As the person who managed our household, my mother struggled to make ends meet. She finally lost that struggle the day my father came home with a frozen turkey in hand—his Thanksgiving bonus—and the news he had been laid off. Although the layoff was supposed to be temporary, there were no guarantees.

As an adult looking back, I am angered by the fact that poor children, parents, and women of color continue to exist on society’s margins with little hope of finding a respite. Today, more than two million children in California, including almost 70 percent who are Latino, live in poverty. This is exacerbated by the state’s socially conservative stance on welfare reform—a stance that’s in conflict with the state’s new minimum wage law.

For the last three years, California lawmakers, including Gov. Brown, have had the chance to help poor children by repealing the state’s Maximum Family Grant (MFG) rule, the family cap program introduced and signed into law by former Gov. Pete Wilson (R). Latino and Black children bear the brunt of this policy, which denies additional funds for newborn children whose parents are already receiving benefits through CalWORKs, California’s welfare-to-work program.

Family caps essentially punish poor people for their fertility. In California, the MFG continues the state’s legacy of eugenics and its efforts to control poor women’s bodies. The policy has only helped push poor parents of color and their children into deeper poverty. Additionally, women who challenge the MFG are required to prove their pregnancy was the result of rape or incest, or that one of the state’s listed pre-approved birth control methods failed. In California, as in many parts of the country, being a poor woman means the state will do its best to interfere with your reproductive decisions and society will shame you.

According to California Department of Social Services data, 57 to 60 percent of all households affected by the MFG are Latino households. Another 17 to 24 percent of affected households are Black. Perhaps not surprisingly, 25 to 33 percent of children affected by the grant live in Los Angeles County, with its high rate of child poverty. Another 31 to 39 percent live in the “Farm Belt” Central Valley.

As the oldest child, I understood the effects of poverty on a family at an early age. After my father was laid off, my mother was forced to seek government aid. It was a decision neither of my parents took lightly. My father is a proud immigrant and my mother a Mexican-American woman who grew up on the border. For my parents, the thought of taking government money to feed their children was filled with failure and despair.
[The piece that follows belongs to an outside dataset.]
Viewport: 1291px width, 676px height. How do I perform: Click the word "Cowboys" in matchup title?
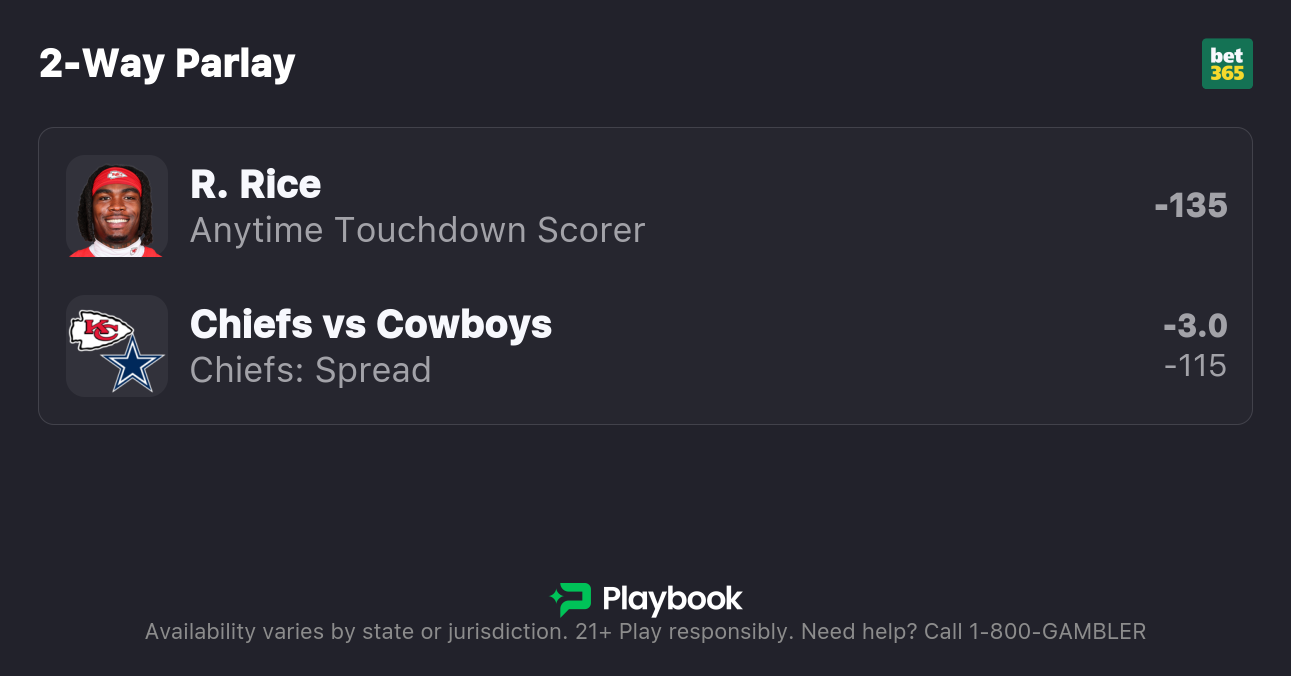tap(464, 324)
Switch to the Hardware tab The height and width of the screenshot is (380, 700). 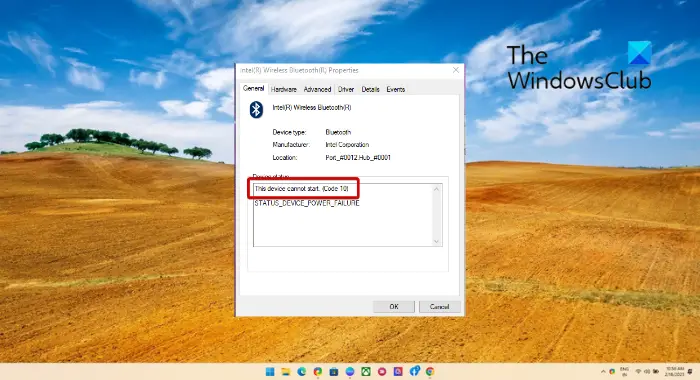pyautogui.click(x=283, y=89)
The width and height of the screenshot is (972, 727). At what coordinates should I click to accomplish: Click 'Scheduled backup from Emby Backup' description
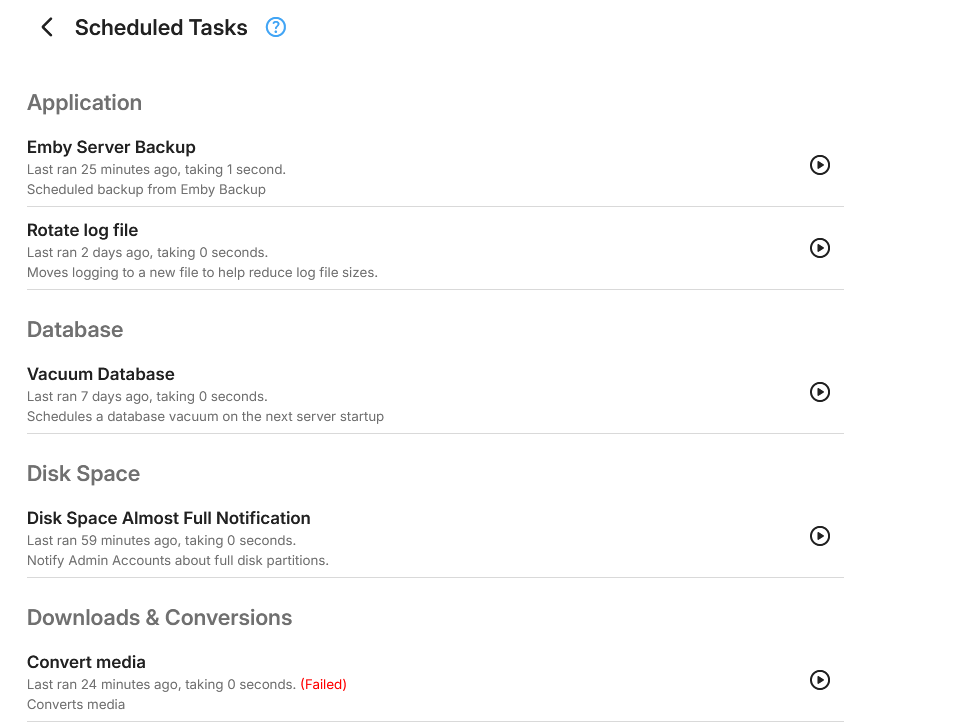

I remember feeling the shame on my mother’s face pierce my skin like a needle as she stepped up to the cash register to pay for our weekly groceries with food stamps. The humiliation rushed through my veins as I helped her carry bags of produce, diapers, and milk home. Policies like the MFG exacerbate the shame society heaps upon the working poor.

No matter who you are or where you come from, everyone has needed a little help sometime in their lives. The best way to help hardworking and struggling California families is to repeal a classist, sexist, and racist policy whose effects are multi-generational and detrimental to hundreds of thousands of children. After the minimum wage increase, repealing the MFG will move California forward in the fight against poverty.